The numerical value of a measurement is:
A. directly proportional to the unit
B. inversely proportional to the unit
C. both
D. none

Answer 1

Solution

Hint
The numerical value along with its unit makes the measurement of a quantity. The relation between two different units for the same quantity will tell us the relation between the unit and its numerical value. With the help of units of the measurement like kg, litre, etc, the relation between the numerical value and its unit can be found out easily.

Complete step by step answer
It is better to know the definitions of the terms that we are going to use in further explanation. The definitions of measurement and the unit are as follows.
The measurement is the assignment of the number to the characteristics of the materials, objects, events, etc.
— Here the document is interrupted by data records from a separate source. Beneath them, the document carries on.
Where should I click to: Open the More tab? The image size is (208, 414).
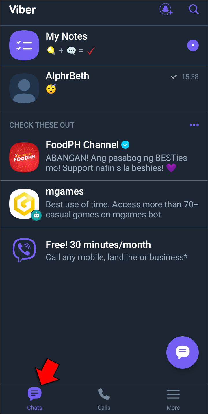pyautogui.click(x=173, y=399)
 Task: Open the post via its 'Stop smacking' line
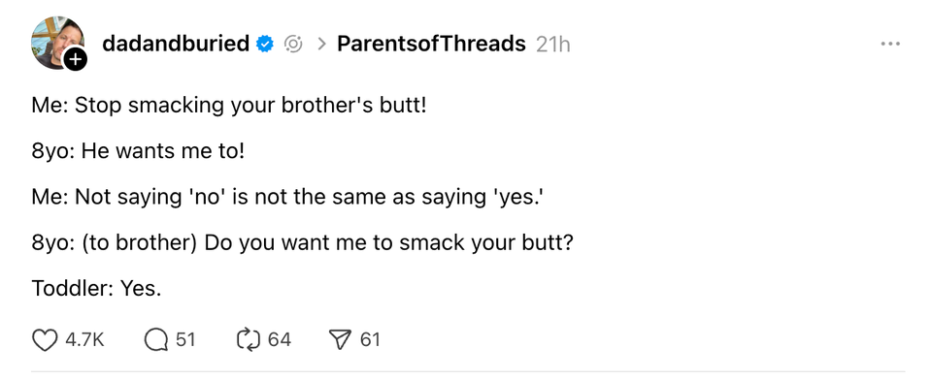[x=229, y=106]
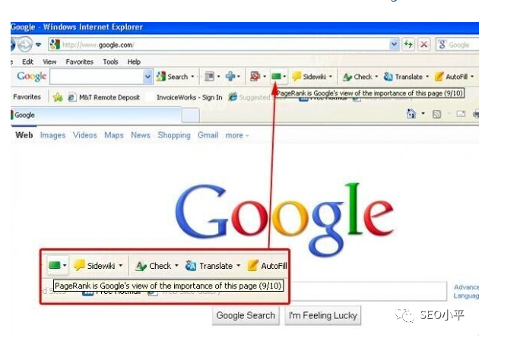This screenshot has width=517, height=357.
Task: Expand the Google Toolbar search box dropdown
Action: pyautogui.click(x=147, y=77)
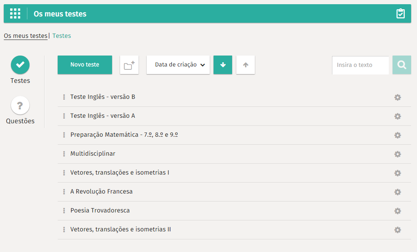This screenshot has width=417, height=252.
Task: Sort descending with the down arrow
Action: coord(223,65)
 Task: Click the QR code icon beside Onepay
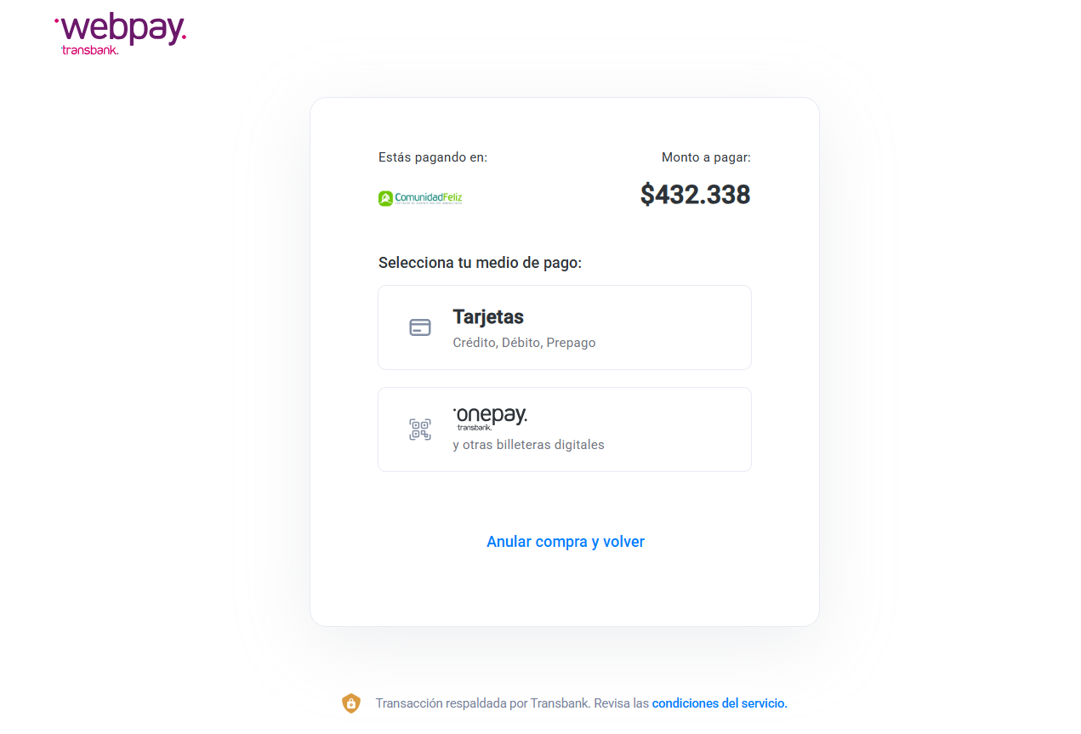pos(420,430)
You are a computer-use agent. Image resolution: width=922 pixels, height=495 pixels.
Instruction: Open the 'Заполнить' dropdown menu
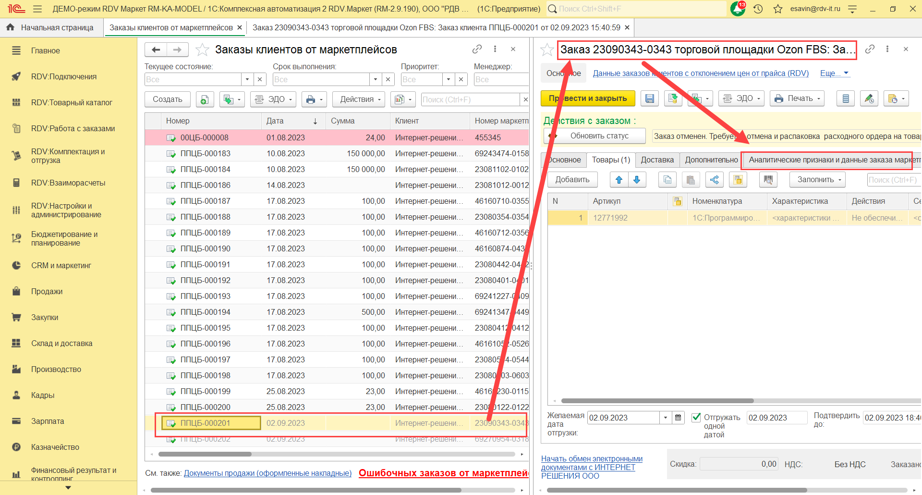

The physical quantities are measured with respect to a fixed quantity called the unit.
Consider, for example, $x$ represents the magnitude and $y$ represents the unit. Thus, the overall expression is represented as follows.
$xy = {\text{constant}}$
Dividing both sides by we get,
$x = \dfrac{{{\text{constant}}}}{y}$
Let us consider a numerical example for a better understanding of the concept. An object has a mass of 10 kg. Here, 10 kg represents the physical quantity of an object. You may notice that 10 kg value can be converted to the other unit.
We know that $1g = 0.001kg$
Thus,
$10kg = 10,000g$
We also know that $1\,ton = \,1,000\,kg$
Thus,
$10\,kg = \,0.001\,ton$
Finally, we can conclude that,
$10,000\,g = 10\,kg = \,0.001\,ton$
From the above expression we get,
$\Rightarrow 10,000 > 10 > \,0.001\,$ …… (1)
Now ,consider the units,
$\Rightarrow gram\, < \,kg\, < \,ton$ …… (2)
Upon comparing the equations (1) and (2) we can notice that, as the numerical value decreases, the unit increases. Thus, both are inversely proportional to each other.
$\therefore$ The numerical value of a measurement is inversely proportional to the unit. Thus, option (B) is correct.

Note
We can say that, for a larger numerical value, the unit associated will be smaller and vice - versa. Some of the physical quantities do not have units, as they are the ratios of the physical quantities having the same units. For example, the strain is a unitless quantity, as it is a ratio of original to the extended length, and as the length of both is same, thus, the unit gets cancelled.